Ворон был мной отпущен последним. Спад воды обнаружив, птица
Уже назад не вернулась. Резкий крик я ее услышал.
Дверь открыв, спустился на землю. Совершил на горе воскуренье.
Дважды семь поставил курильниц, наломал я кедровых веток.
Миртовых веток добавил, запах этот учуяли боги,
И слетелись они, словно мухи, к этой жертве жадной гурьбою.
Мать-богиня явилась последней. Ожерелье из лазурита
Украшало дивную шею, дар владыки небесного Ану.
И рукою к нему прикоснувшись и любуясь его сияньем,
Говорит она: — Камень этот, мне подаренный, призван отметить
Избавленье земли от потопа. Насыщайтесь же, боги, дарами!
Вы достойны их, только Эллиля от людских даров отгоняйте.
Это он один самолично истребление людям назначил.
Также Эа, мой покровитель, обратился к Эллилю с укором:
— Ты напрасно потоп устроил, ты устроил его, не подумав.
На виноватых и правых напрасно возложил ты равную кару.
Раз людей появился излишек, напустил бы львов на них хищных,
Или отдал волкам бы в пищу, или б Эрру[245] призвал на помощь.
А теперь покажи Утнапишти и жене его место для жизни.
Подошел виновник потопа. Я на судне скрывался от страха.
Но меня он на землю вывел, со словами ко мне обратился:
— Человеком ты был, Утнапишти, а отныне богам ты подобен.
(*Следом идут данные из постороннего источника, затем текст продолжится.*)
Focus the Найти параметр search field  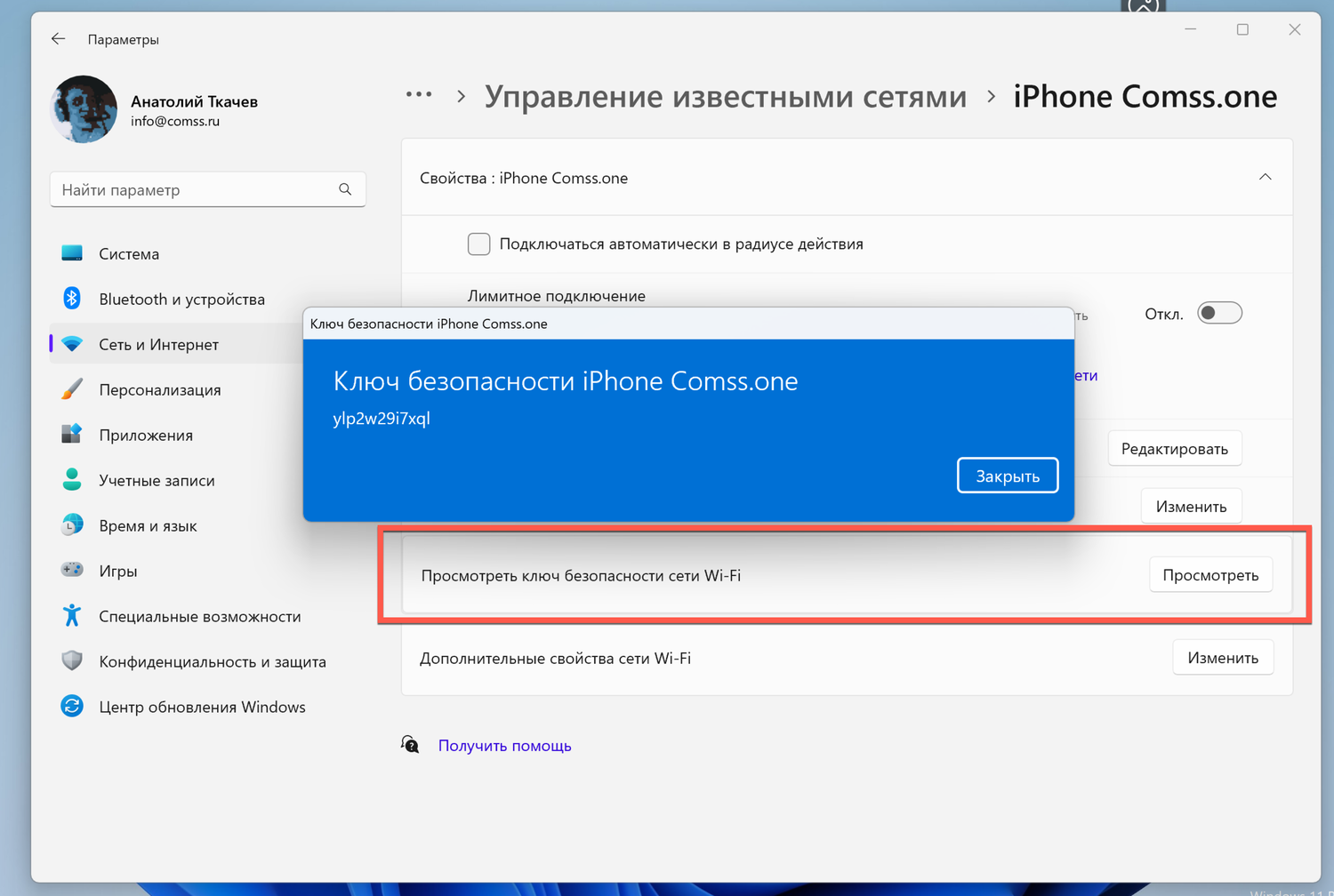(x=207, y=189)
И отныне твое жилище — устье рек. И нет тебе смерти.
Так я здесь оказался средь бездны наравне с моею женою.
Так за муки и послушанье награжден нескончаемой жизнью…
вернуться
244
Почти повсеместное распространение мифа о потопе имеет общий архаический источник — одна или несколько катастроф. Варианты — результат миграции из Месопотамии. Потопы составляют часть своего рода космических ритмов.